Ende April 1945 hat Eva Braun den Führerbunker noch mal verlassen. Die Granaten der russischen Artillerie schlugen schon ganze nahe ein, aber Eva Braun wollte frische Frühlingsluft schnappen. Da sah sie in einem Park eine Statue, die ihr gefiel, und als sie wieder im Bunker war, sagte sie zu Hitler: Wenn du den Krieg gewonnen hast, dann schenk mir diese Statue. Das geht doch nicht, antwortete Hitler, ich kann doch eine Statue aus einem öffentlichen Park nicht einfach in deinen Garten stellen. Dann redeten sie wieder darüber, wie man sich am besten tötet: mit Gift oder mit der Pistole.

Diese Episode erzählt Traudl Junge, heute 82, damals Hitlers Sekretärin. Der Führerbunker im April war ein Tollhaus, in dem Charles Manson nicht weiter aufgefallen wäre.
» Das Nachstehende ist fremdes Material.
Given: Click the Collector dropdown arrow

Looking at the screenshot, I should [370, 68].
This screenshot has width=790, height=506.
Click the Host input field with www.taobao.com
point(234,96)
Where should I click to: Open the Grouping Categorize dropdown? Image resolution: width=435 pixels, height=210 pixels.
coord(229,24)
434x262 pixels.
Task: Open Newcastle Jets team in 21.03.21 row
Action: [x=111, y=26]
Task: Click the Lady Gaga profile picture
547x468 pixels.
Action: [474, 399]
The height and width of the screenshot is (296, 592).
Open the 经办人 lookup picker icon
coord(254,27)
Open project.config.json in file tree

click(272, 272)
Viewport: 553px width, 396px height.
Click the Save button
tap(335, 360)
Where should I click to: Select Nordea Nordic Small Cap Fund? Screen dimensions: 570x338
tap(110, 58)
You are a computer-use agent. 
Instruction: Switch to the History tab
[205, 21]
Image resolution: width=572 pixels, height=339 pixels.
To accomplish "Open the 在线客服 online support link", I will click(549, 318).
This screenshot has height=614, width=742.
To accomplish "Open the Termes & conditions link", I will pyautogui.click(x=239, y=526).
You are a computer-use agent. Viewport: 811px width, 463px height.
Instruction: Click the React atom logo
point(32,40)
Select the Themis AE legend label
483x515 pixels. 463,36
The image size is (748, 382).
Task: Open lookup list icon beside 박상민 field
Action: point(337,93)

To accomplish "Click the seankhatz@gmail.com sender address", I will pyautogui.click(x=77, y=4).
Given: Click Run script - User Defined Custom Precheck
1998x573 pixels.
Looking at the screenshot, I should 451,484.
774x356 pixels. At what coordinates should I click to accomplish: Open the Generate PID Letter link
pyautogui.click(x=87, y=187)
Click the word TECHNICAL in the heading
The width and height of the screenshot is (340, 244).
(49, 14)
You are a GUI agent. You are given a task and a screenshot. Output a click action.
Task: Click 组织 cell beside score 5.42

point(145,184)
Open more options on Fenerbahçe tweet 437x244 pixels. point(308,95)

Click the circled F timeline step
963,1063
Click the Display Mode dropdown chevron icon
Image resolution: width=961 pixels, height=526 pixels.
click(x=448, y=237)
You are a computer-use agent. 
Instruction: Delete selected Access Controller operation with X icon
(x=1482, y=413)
Es wurde noch geheiratet, gefeiert, irgendein Abtrünniger erschossen, Himmler und Göring wurden als Verräter ihrer Posten enthoben. Die SS sang zum Akkordeon, als die Sowjetarmee einen Steinwurf entfernt war. Tag und Nacht verschwammen, man wartet, und je länger man wartete, umso weniger wusste irgendwer zu sagen, worauf. Am Ende wurde sogar „in Hitlers Gegenwart geraucht“. So ging die Nazibarbarei zu Ende. Neu ist das alles, bis auf ein paar Details, nicht.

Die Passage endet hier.